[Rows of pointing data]
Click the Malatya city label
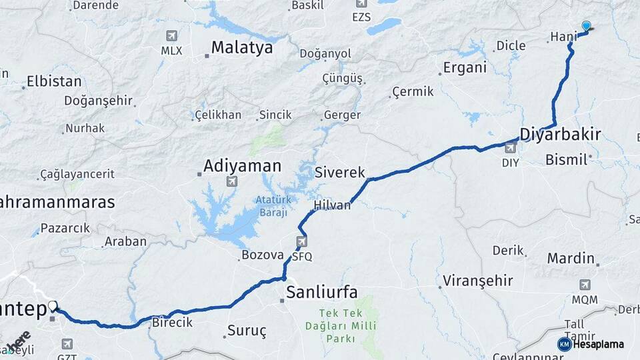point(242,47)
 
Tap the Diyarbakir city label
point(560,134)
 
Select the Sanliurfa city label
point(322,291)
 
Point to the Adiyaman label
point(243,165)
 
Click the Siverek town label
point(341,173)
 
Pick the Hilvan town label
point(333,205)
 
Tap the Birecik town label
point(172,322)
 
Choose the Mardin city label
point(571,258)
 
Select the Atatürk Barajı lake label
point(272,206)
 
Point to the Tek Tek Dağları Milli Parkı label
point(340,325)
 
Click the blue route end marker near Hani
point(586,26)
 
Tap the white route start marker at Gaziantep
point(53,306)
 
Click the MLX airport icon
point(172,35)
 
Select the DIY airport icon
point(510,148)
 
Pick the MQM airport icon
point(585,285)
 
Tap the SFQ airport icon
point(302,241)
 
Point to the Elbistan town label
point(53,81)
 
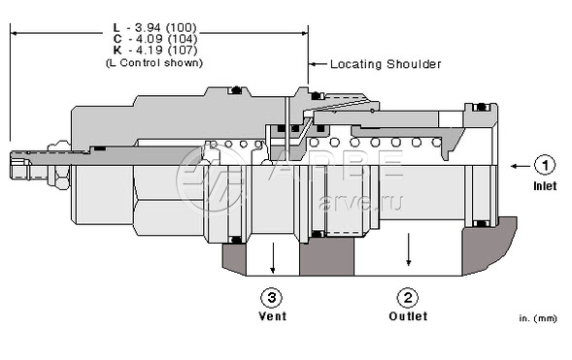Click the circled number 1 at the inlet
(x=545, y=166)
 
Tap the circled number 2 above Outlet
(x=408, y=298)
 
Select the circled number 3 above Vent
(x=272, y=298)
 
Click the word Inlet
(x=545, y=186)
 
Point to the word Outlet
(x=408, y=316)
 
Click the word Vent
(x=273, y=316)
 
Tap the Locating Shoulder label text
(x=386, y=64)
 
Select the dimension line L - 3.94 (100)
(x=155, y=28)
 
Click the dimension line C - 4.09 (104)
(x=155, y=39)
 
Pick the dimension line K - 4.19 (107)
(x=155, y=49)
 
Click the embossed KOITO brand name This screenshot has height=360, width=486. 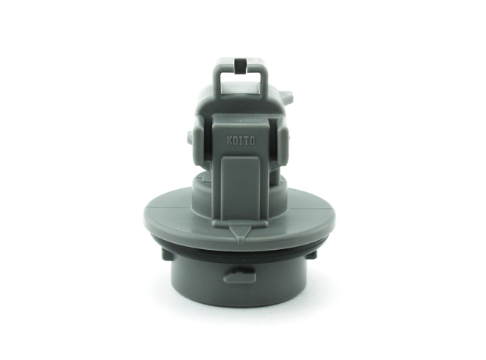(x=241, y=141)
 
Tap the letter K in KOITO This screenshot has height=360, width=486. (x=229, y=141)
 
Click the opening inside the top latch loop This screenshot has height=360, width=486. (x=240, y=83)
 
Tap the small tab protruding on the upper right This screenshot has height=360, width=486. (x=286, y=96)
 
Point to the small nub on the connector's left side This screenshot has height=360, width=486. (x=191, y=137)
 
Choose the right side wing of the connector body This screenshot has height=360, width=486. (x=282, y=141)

### PROBLEM DETAILS
Put the rows from the line containing "Tap the small" through the last row into a numbered list, leaving out blank lines.

### WRITTEN REPLY
1. Tap the small tab protruding on the upper right This screenshot has height=360, width=486. (x=286, y=96)
2. Point to the small nub on the connector's left side This screenshot has height=360, width=486. (x=191, y=137)
3. Choose the right side wing of the connector body This screenshot has height=360, width=486. (x=282, y=141)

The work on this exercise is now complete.